Depuis l’aube du mardi 11 août 2026, les activités du Port autonome de Lomé (PAL) sont fortement perturbées par un mouvement de grève lancé par les agents portuaires. Ce débrayage, d’une durée initiale de 72 heures, a été déclenché à 05 heures du matin et doit s’achever le jeudi 13 août à 23h59. Cette mobilisation, portée par le Syndicat des agents du Port autonome de Lomé (SYAPAL), plonge le principal levier économique du Togo dans une situation de tension sociale sans précédent.
Des revendications accumulées et un dialogue rompu
Les motivations derrière cette action collective sont multiples et s’accumulent depuis plusieurs mois. Les agents du PAL réclament avant tout une révision immédiate de leurs salaires, une régularisation de leurs carrières ainsi qu’un strict respect des textes encadrant leur statut professionnel. Selon le syndicat, ces exigences, bien que légitimes, restent sans réponse concrète de la part de la direction générale.
Le SYAPAL dénonce un « dialogue de sourds » et une attitude jugée de mauvaise foi de la part des responsables portuaires. Malgré l’arrivée en juillet dernier de Kokou Edem Tengue à la tête de la direction, les négociations engagées n’ont abouti à aucun compromis tangible. Le préavis déposé en juin, puis renouvelé fin juillet, n’a fait que renforcer la détermination des travailleurs à faire entendre leur voix.
Des scénarios redoutés en cas d’échec des négociations
Si cette grève de 72 heures a pour but de forcer les décideurs à agir, son prolongement ou son durcissement pourrait avoir des conséquences dramatiques. Plusieurs hypothèses inquiétantes se dessinent déjà :
- Une extension du mouvement : Le syndicat n’écarte pas la possibilité d’une grève illimitée, ce qui bloquerait totalement les opérations de manutention, d’acconage et d’évacuation des marchandises. Une telle situation paralyserait l’ensemble des activités portuaires.
- Un chaos logistique régional : En tant que hub stratégique de l’Afrique de l’Ouest, le PAL joue un rôle clé dans le transbordement des conteneurs. Une interruption prolongée entraînerait une saturation des terminaux, une redirection des navires vers d’autres ports concurrents et des surcoûts majeurs pour les compagnies maritimes.
- Un impact sur les pays enclavés : Le Port autonome de Lomé est le pouls logistique du Burkina Faso, du Niger et du Mali. Une paralysie durable se traduirait par des pénuries de produits essentiels et une flambée des prix dans toute la sous-région sahélienne.

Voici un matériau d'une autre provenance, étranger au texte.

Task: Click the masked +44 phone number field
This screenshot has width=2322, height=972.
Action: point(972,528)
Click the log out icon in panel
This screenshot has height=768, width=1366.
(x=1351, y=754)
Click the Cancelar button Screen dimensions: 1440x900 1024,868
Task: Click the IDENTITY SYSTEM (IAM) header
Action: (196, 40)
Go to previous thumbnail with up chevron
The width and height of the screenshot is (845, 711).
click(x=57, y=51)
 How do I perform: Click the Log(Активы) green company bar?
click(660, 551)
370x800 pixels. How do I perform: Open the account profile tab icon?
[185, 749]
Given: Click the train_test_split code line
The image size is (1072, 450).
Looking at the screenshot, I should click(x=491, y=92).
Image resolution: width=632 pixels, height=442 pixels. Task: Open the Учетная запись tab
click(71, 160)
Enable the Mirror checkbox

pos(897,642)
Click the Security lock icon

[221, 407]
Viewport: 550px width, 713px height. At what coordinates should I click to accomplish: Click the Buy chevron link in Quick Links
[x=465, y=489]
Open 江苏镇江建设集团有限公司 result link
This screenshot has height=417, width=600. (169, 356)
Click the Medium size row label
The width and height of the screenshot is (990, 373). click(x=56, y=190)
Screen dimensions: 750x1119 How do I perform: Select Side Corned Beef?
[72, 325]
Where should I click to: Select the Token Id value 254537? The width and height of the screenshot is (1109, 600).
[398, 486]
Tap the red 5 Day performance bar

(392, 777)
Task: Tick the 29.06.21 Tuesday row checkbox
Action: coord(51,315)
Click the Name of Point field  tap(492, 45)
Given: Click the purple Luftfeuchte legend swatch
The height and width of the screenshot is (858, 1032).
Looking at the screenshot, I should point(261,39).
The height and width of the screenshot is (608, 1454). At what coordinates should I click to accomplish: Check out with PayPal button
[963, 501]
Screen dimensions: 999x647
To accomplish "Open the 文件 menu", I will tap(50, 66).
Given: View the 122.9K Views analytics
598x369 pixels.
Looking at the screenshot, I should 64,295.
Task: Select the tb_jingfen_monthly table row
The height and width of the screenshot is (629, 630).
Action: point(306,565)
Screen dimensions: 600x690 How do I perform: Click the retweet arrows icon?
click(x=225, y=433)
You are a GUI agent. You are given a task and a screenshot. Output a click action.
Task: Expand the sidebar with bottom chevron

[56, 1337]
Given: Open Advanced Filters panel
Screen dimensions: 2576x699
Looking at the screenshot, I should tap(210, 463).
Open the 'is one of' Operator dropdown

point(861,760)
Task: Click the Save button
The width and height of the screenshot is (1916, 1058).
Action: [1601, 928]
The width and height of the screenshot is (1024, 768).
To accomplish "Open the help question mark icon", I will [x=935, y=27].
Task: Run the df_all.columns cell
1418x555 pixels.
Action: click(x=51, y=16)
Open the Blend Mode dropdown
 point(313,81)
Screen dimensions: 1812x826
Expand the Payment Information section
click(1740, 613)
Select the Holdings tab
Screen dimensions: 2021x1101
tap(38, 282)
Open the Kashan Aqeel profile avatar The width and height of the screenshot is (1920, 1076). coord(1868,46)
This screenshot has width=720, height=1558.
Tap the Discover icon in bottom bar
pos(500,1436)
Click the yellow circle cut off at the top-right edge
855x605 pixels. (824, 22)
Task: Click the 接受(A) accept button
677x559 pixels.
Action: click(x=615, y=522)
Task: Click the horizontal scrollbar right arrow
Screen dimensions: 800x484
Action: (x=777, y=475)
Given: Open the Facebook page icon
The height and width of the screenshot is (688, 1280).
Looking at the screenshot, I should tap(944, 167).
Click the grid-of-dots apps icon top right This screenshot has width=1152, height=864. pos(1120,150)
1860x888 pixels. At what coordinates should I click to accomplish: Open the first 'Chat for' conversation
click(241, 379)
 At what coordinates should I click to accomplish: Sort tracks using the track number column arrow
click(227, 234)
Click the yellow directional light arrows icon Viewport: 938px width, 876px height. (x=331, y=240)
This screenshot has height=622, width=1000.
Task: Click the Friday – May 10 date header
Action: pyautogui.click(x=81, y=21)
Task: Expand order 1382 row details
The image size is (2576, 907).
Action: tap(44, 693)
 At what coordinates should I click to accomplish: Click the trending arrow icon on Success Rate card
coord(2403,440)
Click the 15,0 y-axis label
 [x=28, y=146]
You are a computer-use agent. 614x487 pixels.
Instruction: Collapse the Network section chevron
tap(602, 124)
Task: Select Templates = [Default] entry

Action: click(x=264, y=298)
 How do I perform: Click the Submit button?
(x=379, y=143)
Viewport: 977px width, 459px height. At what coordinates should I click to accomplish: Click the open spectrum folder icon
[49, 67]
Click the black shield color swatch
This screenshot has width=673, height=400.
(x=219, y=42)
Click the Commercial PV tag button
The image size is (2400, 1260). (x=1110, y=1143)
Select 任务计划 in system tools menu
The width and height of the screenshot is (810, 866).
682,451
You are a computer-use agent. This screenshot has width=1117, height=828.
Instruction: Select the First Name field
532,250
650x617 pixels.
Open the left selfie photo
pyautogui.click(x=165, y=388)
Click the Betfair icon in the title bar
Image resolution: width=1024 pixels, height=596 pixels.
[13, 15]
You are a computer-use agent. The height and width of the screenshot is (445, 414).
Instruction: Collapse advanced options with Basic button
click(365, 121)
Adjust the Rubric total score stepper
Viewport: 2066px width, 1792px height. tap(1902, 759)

Une course contre la montre pour éviter la crise
Face à l’urgence de la situation, le gouvernement et la direction du PAL se retrouvent sous une pression accrue. La nécessité d’engager des négociations transparentes et inclusives avec les représentants des agents portuaires devient cruciale avant que le préavis actuel n’arrive à échéance. Sans avancement concret, le risque d’une dégradation durable des conditions de travail et d’un blocage économique s’intensifie.